Südliche Logistikzentren und gemeldete Opfer
In der Nacht zum 24. August 2026 weiteten sich die Drohnenangriffe auf südrussische Verteilzentren aus. Ozon meldete einen Großbrand in einer Logistikeinrichtung bei Krasnodar, wo der Betrieb eingestellt und Arbeiter evakuiert wurden, ohne dass Verletzte gemeldet wurden. In der Region Stawropol berichtete das unabhängige Medium Astra, dass Drohnen ein 93.000 Quadratmeter großes Ozon-Verteillager in Newinnomyssk getroffen hätten, was einen ausgedehnten Brand im dortigen Industriegebiet verursachte.
- Ozon-Lager Newinnomyssk
- 93000 m²
- Logistera-Einrichtung St. Petersburg
- 82000 m²
Der Gouverneur von Krasnodar erklärte auf Telegram, dass herabfallende Drohnentrümmer eine private Kindertagesstätte getroffen hätten, wobei zwei Kinder getötet und neun Personen verletzt worden seien. Der Gouverneur fügte hinzu, dass Drohnen mehrere Wohnhäuser, ein Lagerhaus und ein im Bau befindliches Apartmentgebäude getroffen hätten. Im Nordosten der Ukraine tötete ein russischer Angriff auf einen Vorort von Charkiw drei Menschen und erforderte Rettungsdienste, um acht weitere zu evakuieren, während die Suche nach weiteren Opfern andauert.
Strategische Begründung und geschätzte Schäden
Der ukrainische Präsident Wolodymyr Selenskyj skizzierte die militärischen Ziele hinter den Angriffen auf die E-Commerce-Infrastruktur und erklärte, dass russische Plattformen Militärgüter transportieren und erhebliche Staatseinnahmen generieren. Wildberries wurde 2004 von Tatjana Kim gegründet und wickelt laut Associated Press etwa die Hälfte aller russischen Online-Bestellungen ab. Selenskyj erklärte, die Angriffe seien eine Vergeltung für russische Angriffe seit 2022 auf ukrainische Logistikunternehmen, darunter die Zustelldienste Ukrposhta und Nova Poshta.

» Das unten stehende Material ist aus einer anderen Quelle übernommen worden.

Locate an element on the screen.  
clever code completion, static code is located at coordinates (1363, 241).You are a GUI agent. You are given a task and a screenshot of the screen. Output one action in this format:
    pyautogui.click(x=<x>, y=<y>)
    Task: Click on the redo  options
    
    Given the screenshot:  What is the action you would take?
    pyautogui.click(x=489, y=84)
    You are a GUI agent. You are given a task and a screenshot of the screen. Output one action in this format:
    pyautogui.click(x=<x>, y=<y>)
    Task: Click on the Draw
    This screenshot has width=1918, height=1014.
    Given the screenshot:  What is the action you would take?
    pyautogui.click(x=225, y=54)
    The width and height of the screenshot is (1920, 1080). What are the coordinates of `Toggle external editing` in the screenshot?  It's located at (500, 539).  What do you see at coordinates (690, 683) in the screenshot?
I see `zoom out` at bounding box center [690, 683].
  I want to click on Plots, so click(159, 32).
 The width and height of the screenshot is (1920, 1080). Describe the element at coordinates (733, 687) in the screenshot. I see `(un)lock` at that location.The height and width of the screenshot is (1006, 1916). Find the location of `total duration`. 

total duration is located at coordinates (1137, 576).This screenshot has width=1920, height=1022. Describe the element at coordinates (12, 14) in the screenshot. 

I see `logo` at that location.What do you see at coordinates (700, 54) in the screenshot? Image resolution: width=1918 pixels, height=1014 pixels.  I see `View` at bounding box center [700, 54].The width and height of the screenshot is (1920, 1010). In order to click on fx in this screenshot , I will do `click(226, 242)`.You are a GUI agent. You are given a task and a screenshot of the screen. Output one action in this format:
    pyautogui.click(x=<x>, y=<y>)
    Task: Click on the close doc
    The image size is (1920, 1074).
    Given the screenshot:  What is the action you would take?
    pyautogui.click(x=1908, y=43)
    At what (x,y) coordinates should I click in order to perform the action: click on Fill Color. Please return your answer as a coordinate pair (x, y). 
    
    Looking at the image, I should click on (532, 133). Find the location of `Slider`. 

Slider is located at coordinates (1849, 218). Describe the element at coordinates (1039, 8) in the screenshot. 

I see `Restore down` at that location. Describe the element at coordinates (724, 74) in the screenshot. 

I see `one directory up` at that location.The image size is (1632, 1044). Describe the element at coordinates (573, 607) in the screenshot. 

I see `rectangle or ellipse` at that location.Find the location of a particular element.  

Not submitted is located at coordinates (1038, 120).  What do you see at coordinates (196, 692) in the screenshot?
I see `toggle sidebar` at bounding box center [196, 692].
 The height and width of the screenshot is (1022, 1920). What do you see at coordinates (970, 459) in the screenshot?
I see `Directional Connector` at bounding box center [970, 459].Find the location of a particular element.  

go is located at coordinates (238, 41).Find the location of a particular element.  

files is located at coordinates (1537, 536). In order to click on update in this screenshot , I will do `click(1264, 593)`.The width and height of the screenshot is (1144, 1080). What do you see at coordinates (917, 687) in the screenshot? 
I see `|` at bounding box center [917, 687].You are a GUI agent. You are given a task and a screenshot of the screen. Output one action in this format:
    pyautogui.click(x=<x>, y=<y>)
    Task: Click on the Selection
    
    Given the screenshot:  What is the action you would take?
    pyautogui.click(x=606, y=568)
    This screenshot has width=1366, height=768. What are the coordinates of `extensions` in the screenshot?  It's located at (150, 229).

Es waren ihre Angriffe auf unsere Logistik, die uns dazu veranlassten, auf die gleiche Weise zu reagieren, logistisch.
Selenskyj schätzte die direkten russischen Verluste durch die Angriffe auf Wildberries-Lager auf 1 Billion Rubel (etwa 10,3 Milliarden Euro) und prognostizierte, dass die Gesamtschäden bei Berücksichtigung von Schulden, Drittschäden und Wiederaufbau 3 Billionen Rubel (30,9 Milliarden Euro) erreichen könnten. Er berief sich auch auf ukrainische Bewertungen, wonach Russland über 600 bis 630 ballistische Raketen verfüge, mit einer langfristigen Produktionskapazität von bis zu 1.300 pro Jahr.
Reaktion des Staates und breitere Luftkampagne
Der russische Präsident Wladimir Putin sagte am 19. August 2026 staatliche Unterstützung zu, um beim Wiederaufbau der zerstörten Wildberries-Lager zu helfen, während Moskau die ukrainischen Angriffe als vorsätzliche Angriffe auf die zivile Infrastruktur verurteilte. Das russische Verteidigungsministerium behauptete, die Luftverteidigungssysteme hätten in der Nacht zum 23. August 2026 457 ukrainische Drohnen abgeschossen.
Die ukrainische Luftkampagne hat breitere russische Industrie- und Ölinfrastruktur ins Visier genommen und zu Brennstoffknappheit im Inland beigetragen. Am Rande von St. Petersburg entfachte ein Drohnenangriff in der Nacht zum 23. August 2026 einen 82.000 Quadratmeter großen Brand in einer Logistikeinrichtung von Logistera nahe einem Ozon-Standort, während die Regionalbehörden in Samara meldeten, dass eine Ölraffinerie zusammen mit dem Depot in Tschapajewsk angegriffen worden sei.